The listening series launch event was attended by representatives from 19 AA and NHPI community organizations nationwide, representing a diverse collection of community voices. With environmental justice concerns ranging from pollution to language barriers, the AA and NHPI community provided the Permitting Council with impactful takeaways to help shape the future of the infrastructure permitting process. The Permitting Council plans to continue gathering community input with this listening series, with upcoming events being planned for communities of color across the country, to be followed by a general environmental justice meeting to address all concerns.
Attendees of the launch event included 30 representatives from federal agencies and the White House, including CEQ Chair Brenda Mallory, Deputy Assistant to the President and AA and NHPI Senior Liaison Erika Moritsugu and WHIAANHPI Executive Director Krystal Ka‘ai.
About the Federal Permitting Improvement Steering Council
Established in 2015 by Title 41 of the Fixing America’s Surface Transportation Act (FAST-41), the Permitting Council is a unique Federal agency charged with improving the transparency, predictability and outcomes of the Federal environmental review and authorization process for certain large-scale critical infrastructure projects. The Permitting Council is comprised of the Permitting Council Executive Director, who serves as the Council Chair; 13 Federal agency Council members (including deputy secretary-level designees of the Secretaries of Agriculture, Army, Commerce, Interior, Energy, Transportation, Defense, Homeland Security, and Housing and Urban Development, the Administrator of the Environmental Protection Agency, and the Chairs of the Federal Energy Regulatory Commission, Nuclear Regulatory Commission, and the Advisory Council on Historic Preservation); and additional council members, the Chair of the Council on Environmental Quality and the Director of the Office of Management and Budget.

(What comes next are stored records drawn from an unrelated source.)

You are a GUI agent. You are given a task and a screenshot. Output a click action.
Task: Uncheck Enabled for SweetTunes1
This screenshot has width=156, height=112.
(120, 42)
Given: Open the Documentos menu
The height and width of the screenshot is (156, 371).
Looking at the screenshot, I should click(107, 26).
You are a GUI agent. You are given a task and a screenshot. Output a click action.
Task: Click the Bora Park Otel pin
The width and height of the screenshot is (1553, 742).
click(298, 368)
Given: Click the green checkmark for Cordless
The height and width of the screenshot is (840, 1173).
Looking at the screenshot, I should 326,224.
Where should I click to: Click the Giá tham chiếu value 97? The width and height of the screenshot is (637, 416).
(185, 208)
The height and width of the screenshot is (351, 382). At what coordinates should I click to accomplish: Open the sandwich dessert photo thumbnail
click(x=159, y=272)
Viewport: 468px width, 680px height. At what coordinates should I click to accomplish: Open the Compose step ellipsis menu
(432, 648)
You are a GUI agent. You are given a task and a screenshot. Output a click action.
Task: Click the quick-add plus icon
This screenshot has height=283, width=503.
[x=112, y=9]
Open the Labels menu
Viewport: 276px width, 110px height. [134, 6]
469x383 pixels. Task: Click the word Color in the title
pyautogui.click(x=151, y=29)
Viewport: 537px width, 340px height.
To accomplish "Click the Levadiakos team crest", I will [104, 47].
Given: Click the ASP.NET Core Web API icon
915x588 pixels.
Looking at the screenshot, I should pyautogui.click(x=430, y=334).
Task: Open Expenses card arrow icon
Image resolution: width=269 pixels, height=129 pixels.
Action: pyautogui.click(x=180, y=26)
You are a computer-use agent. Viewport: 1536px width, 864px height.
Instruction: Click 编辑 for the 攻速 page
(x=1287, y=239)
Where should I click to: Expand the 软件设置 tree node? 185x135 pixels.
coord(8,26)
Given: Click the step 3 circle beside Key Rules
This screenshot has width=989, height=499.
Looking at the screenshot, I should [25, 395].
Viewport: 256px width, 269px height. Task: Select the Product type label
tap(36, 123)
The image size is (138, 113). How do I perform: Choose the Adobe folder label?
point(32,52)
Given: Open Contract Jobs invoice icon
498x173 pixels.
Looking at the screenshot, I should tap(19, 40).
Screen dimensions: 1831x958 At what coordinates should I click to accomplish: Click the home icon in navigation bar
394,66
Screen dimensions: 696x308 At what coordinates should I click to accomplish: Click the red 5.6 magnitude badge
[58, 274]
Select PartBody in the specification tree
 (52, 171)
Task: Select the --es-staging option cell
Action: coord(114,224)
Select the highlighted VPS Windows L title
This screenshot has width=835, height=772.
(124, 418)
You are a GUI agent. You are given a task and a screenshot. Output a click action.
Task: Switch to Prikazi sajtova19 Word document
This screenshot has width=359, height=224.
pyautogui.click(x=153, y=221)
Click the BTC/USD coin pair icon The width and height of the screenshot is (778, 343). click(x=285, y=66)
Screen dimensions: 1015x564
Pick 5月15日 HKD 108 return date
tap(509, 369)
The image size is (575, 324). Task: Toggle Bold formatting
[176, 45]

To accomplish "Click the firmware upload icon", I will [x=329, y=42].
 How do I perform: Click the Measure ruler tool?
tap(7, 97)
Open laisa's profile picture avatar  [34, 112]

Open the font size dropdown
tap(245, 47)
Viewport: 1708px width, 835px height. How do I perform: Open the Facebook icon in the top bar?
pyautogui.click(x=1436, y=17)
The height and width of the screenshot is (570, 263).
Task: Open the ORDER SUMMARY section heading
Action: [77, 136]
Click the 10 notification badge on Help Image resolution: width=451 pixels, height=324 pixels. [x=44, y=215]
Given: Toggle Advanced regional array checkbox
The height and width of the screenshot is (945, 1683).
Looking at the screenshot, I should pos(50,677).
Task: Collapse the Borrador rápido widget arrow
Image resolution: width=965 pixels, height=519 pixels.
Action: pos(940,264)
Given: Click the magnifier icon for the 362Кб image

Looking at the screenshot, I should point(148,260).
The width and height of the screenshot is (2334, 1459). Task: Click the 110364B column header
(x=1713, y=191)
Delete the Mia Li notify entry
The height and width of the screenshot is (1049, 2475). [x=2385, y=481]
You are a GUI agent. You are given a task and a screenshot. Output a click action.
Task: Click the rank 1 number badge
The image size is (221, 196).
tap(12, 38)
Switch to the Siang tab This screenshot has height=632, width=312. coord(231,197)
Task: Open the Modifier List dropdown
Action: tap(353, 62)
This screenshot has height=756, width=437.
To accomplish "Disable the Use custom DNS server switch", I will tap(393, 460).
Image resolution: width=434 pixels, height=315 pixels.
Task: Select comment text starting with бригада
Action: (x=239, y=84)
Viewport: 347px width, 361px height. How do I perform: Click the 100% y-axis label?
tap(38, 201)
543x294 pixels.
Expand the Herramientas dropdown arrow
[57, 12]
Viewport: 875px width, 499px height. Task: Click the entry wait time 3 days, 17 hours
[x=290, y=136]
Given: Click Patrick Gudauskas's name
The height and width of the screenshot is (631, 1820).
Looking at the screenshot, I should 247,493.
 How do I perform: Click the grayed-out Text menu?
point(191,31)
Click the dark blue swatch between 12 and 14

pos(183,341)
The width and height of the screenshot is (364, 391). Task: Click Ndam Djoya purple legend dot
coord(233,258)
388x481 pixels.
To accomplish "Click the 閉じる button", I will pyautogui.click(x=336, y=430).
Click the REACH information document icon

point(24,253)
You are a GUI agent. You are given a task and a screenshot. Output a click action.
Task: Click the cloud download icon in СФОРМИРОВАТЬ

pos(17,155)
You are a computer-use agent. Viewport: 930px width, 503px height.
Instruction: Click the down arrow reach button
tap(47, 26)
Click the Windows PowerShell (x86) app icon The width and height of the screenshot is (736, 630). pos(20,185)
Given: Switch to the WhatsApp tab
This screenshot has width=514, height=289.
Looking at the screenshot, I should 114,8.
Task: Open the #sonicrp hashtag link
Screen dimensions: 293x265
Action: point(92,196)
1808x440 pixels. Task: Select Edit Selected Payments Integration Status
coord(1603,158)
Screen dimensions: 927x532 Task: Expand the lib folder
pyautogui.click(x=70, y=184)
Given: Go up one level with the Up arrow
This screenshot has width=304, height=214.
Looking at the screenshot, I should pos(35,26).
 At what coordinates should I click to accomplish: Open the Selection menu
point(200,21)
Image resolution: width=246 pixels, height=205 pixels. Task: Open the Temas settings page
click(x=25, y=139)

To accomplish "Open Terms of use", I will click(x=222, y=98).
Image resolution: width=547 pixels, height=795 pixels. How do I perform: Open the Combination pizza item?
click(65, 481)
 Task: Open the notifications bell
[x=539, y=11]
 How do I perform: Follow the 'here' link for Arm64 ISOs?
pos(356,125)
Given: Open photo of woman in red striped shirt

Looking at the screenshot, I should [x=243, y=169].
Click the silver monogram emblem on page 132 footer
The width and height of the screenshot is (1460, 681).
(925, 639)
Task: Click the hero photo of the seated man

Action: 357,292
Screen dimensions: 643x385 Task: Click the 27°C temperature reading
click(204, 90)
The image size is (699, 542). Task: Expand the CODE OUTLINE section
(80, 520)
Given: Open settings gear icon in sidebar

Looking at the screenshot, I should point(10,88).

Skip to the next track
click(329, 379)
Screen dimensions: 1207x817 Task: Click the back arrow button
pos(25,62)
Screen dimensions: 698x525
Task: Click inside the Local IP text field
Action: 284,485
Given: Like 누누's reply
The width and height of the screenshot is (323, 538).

The Permitting Council coordinates all Federal environmental reviews and authorizations for infrastructure projects in the conventional energy production, renewable energy production, electricity transmission, surface transportation, aviation, ports and waterways, water resource, broadband, pipelines, manufacturing, mining, and carbon capture sectors that meet certain criteria and apply to participate in the program. The FAST-41 process seeks to maximize predictability and positive environmental and community outcomes through:
• Coordinated agency action in developing and implementing comprehensive permitting timetables;
• Coordinated establishment of public and Tribal outreach strategies;
• Meaningful project sponsor engagement;
• Identification and implementation of best practices;
• Dispute resolution services;
• Posting and maintaining transparent, publicly accessible permitting timetables on the Federal Permitting Dashboard.